Le cas du Sénégal est encore plus emblématique. Menant 2-0 à la 85e minute face à la Belgique, les Lions de la Téranga ont totalement craqué, encaissant deux buts en fin de match avant de s'incliner en prolongation. Kanté voit dans cette déroute le symptôme d'une gestion d'effectif mal maîtrisée. « Quand vous n'avez que des joueurs de Ligue des champions, les jeunes staffs se sentent obligés de faire vivre leur groupe », explique-t-il.
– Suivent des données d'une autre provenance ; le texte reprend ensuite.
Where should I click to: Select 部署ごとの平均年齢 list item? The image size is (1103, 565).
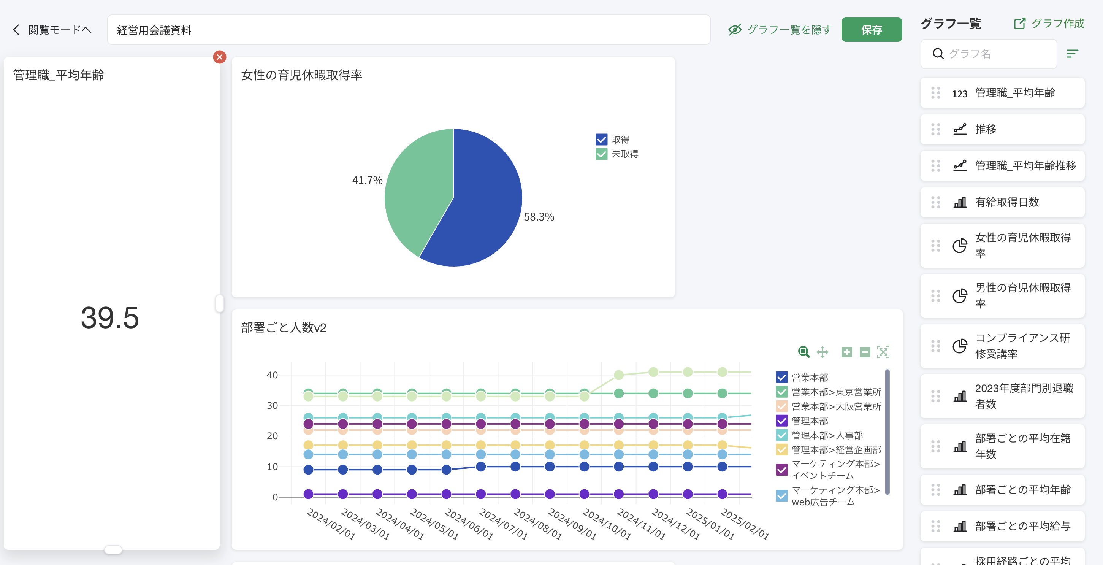[1023, 490]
Le sélectionneur Pape Thiaw, très critiqué au Sénégal, a procédé à des changements dès la 66e minute, sortant Pape Gueye, pourtant meilleur sur le terrain, au profit de Lamine Camara. « On se dit que s'il rentre, il ne va pas y avoir de baisse de niveau, mais l'équipe a perdu le fil à ce moment-là », regrette Kanté.

L'ancien défenseur central, qui a participé à deux CAN avec le Mali, s'interroge sur la maturité tactique des sélections africaines. « La Côte d'Ivoire et le Sénégal ne sont pas forcément des équipes habituées à passer des tours en Coupe du monde », rappelle-t-il. Il évoque un possible « aspect émotionnel », une tendance à perdre le fil en cours de match, qui expliquerait ces retournements de situation. « J'ai encore du mal à comprendre comment ces deux équipes, clairement au-dessus, peuvent être dehors aujourd'hui », confesse-t-il.

Kanté réserve également des critiques acerbes au sélectionneur belge Rudi Garcia, dont les déclarations après la victoire sur le Sénégal lui paraissent « au mieux maladroites ». Garcia avait notamment évoqué « ces équipes-là » qui « perdent leur structure tactique vers la fin du match ». « Un peu d'humilité de sa part, ça aurait été pas mal », rétorque Kanté. « Il a eu énormément de réussite dans cette victoire. OK, il a fait les changements qu'il fallait, mais ça veut dire quoi? Qu'il a mal travaillé pendant 80 minutes et que c'est devenu un génie à la fin du match? »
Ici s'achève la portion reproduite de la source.